This discussion has been locked.

You can no longer post new replies to this discussion. If you have a question you can start a new discussion

Interrupt Handling recommendation and spurious IRQ debugging

Jorge over 2 years ago

Hi all,

I've seen in several implementations two different ways of Interrupt handling:

(i) Using a loop that handles several IRQs until IAR gets the ID of a special/spurious IRQ.
(ii) Handling one by one, and each IRQ performs an kernel/hypervisor exit.

Q1: I would like to get your insight on what is the recommend way of a sw implementation running on ARMv8 with GICv3.

Today, we are using the option (ii) and we are getting some spurious IRQs, we actually dont know what is the root cause. We would like to know if the spurious IRQ is legitime or we are doing something wrong there.

Q2: In our setup, we use only SGIs and PPIs. Do you know a case where these two types of IRQs can trigger spurious IRQs?

I see in the spec the following:

" This value is returned in response to an interrupt acknowledge, if there is no pending interrupt with
sufficient priority for it to be signaled to the PE, or if the highest priority pending interrupt is not
appropriate for the:
1. Interrupt group that is associated with the sysreg
2. Current Security state

Q3: For (1) I udnerstand, if a group0 IRQ has higher prioritiy and sw tries to acknowledge it using ICC_IAR1_EL1, is it?

(1) is not our case, since we only deal with group 1 IRQs. What about (2): If the TZ secure world is using IRQs in the secure side, does this has any side effect on the non-secure side, even when the group0 IRQs are disabled?

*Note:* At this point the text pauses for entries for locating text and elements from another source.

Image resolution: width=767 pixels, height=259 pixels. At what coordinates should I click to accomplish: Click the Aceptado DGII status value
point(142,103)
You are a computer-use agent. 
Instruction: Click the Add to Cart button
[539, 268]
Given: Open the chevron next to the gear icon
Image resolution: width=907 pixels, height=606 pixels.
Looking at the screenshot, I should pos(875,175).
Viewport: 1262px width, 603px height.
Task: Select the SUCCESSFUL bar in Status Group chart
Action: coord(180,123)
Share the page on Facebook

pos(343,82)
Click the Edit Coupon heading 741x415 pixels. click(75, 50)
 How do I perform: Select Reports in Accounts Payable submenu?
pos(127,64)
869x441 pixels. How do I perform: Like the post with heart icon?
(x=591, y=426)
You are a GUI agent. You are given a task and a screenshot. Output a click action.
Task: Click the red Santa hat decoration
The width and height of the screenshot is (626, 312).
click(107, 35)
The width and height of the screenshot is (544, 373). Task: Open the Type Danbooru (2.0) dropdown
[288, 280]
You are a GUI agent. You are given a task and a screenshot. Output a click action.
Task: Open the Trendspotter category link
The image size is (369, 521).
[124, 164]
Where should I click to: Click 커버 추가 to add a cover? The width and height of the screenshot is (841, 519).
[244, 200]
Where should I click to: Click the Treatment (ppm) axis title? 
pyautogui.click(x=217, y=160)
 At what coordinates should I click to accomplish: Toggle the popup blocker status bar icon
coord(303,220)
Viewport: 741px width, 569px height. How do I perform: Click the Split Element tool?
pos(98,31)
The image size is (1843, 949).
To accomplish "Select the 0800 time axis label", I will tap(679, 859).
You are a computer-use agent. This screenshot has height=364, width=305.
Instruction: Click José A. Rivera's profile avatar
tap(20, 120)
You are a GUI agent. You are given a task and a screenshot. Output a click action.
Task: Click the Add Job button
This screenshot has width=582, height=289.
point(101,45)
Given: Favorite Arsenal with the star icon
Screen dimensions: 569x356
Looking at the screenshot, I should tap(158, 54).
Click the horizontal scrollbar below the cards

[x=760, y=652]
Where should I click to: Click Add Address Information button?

Q4: Do you guys suggest any good way do debug the root cause of spurious IRQs?

Thanks,
Jorge

Top replies

Martin Weidmann over 2 years ago +1 verified

Jorge said: Q1: I would like to get your insight on what is the recommend way of a sw implementation running on ARMv8 with GICv3. Today, we are using the option (ii) and we are getting some spurious...

Parents

+1 Martin Weidmann over 2 years ago
Jorge said:
Q1: I would like to get your insight on what is the recommend way of a sw implementation running on ARMv8 with GICv3.

Today, we are using the option (ii) and we are getting some spurious IRQs, we actually dont know what is the root cause. We would like to know if the spurious IRQ is legitime or we are doing something wrong there.

I don't think there is a single recommended approach, both the approaches you listed work. In part it comes down to what you're interrupts look like - how often will you have multiple interrupts pending that you can consume by looping? If it's rare, re-reading ICC_IARx_EL1 probably won't win you much, and the extra instructions in the loop would just be overhead.

Jorge said:
Q2: In our setup, we use only SGIs and PPIs. Do you know a case where these two types of IRQs can trigger spurious IRQs?

There are legitimate reasons why you might see spurious returned, but it's probably worth looking at as I'd expect it to be rare. Also, the reasons aren't really specific to SGIs or PPIs.

Examples:

The interrupt goes away - interrupts are asynchronous remember.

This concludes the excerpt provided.